[Required task]: Copy each of the following lines word for word, omitting the pictures.

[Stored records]
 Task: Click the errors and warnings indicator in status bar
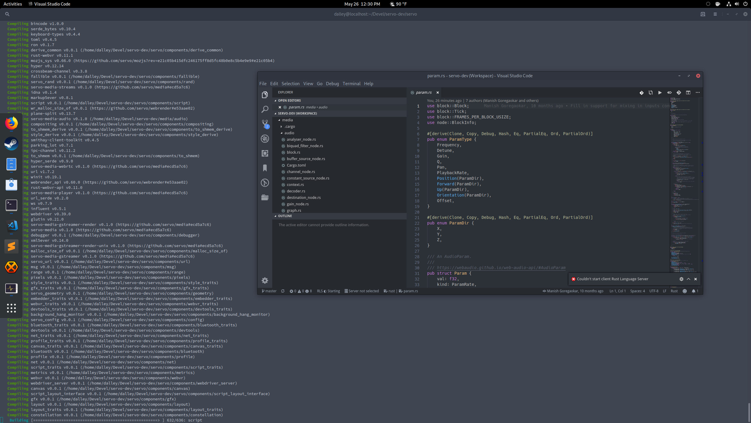(x=301, y=291)
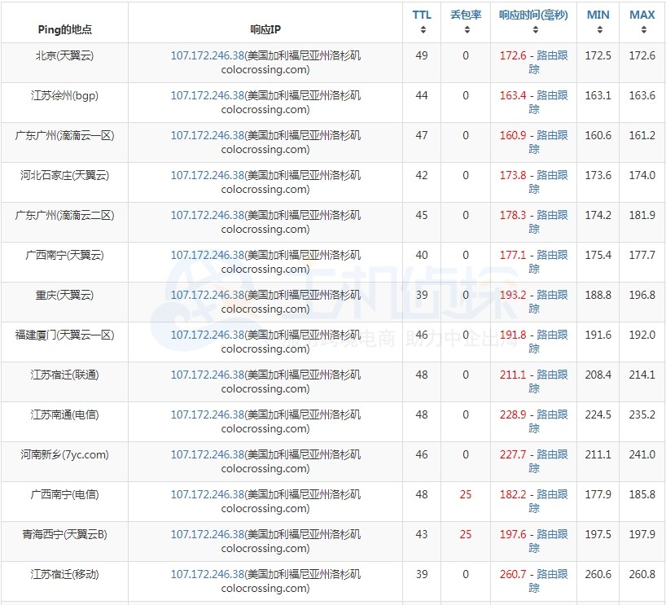Open 路由跟踪 for 江苏宿迁(移动) row
Screen dimensions: 666x605
(552, 574)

[Task response]:
 Task: Click the errors and warnings indicator in status bar
(x=301, y=291)
Open 路由跟踪 for 江苏宿迁(移动) row
Screen dimensions: 666x605
(552, 574)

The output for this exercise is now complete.